* Begin TEXT SHOWN *
2007-03-06 14:23

C is not Python II.

RaSPF, my C port of PySPF, is pretty much functional right now.

Here's what I mean:

  • It passes 75 internal unit tests (ok, 74 , but that one is arguable).
  • It passes 137 of 145 tests of the SPF official test suite.
  • It agrees with PySPF in 181 of the 183 cases of the libspf2 live DNS suite.
  • It segfaults in none of the 326 test cases.

So, while there are still some corner cases to debug, it's looking very good.

I even spent some time with valgrind to plug some leaks ( the internal test suite runs almost leakless, the real app is a sieve ;-)

All in all, if I can spend a little while with it during the week, I should be able to make a release that actually works.

Then, I can rewrite my SPF plugin for qmail, which was what sent me in this month-log tangent.

As a language wars comparison:

  • The sloccount of raspf is 2557 (or 2272 if we use the ragel grammar source instead of the generated file)
  • The sloccount of PySPF is 993.

So, a 2.6:1 or 2.28:1 code ratio.

However, I used 4 non-standard C libraries: bstrlib, udns, and helpers for hashes and exceptions, which add another 5794 LOCs.

So, it could be argued as a 8:1 ratio, too, but my C code is probably verbose in extreme, and many C lines are not really "logic" but declarations and such.
* End TEXT SHOWN *
WHAT YOU NEED TO DO |
1 – In the post about RaSPF, how many tests of the SPF official test suite does RaSPF pass?
2 – Duplicate everything in the post about RaSPF from "All in all, if" down to "this month-log tangent.".
3 – List every test suite that the post about RaSPF says RaSPF was run against.
* Begin INFORMATION SUPPLIED *
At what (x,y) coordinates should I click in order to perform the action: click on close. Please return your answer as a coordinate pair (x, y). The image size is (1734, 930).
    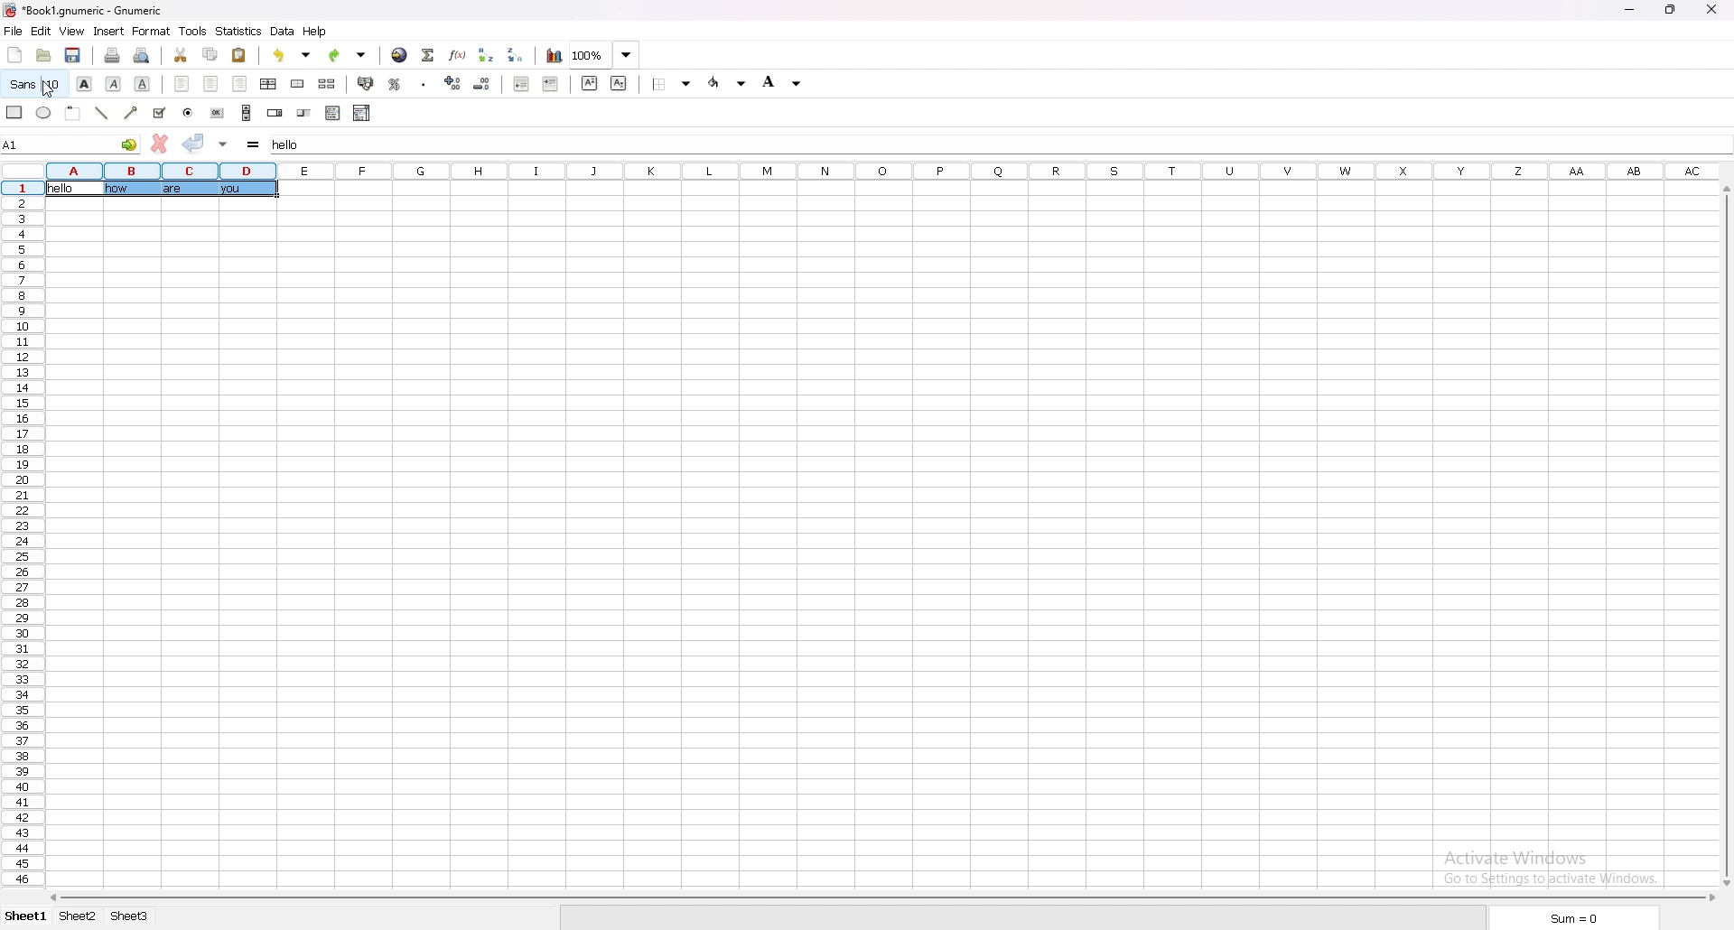
    Looking at the image, I should click on (1713, 10).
* End INFORMATION SUPPLIED *
OUTPUTS BY TASK |
1 – 137 of 145

2 –
All in all, if I can spend a little while with it during the week, I should be able to make a release that actually works.

Then, I can rewrite my SPF plugin for qmail, which was what sent me in this month-log tangent.

3 –
- The internal unit tests
- The SPF official test suite
- The libspf2 live DNS suite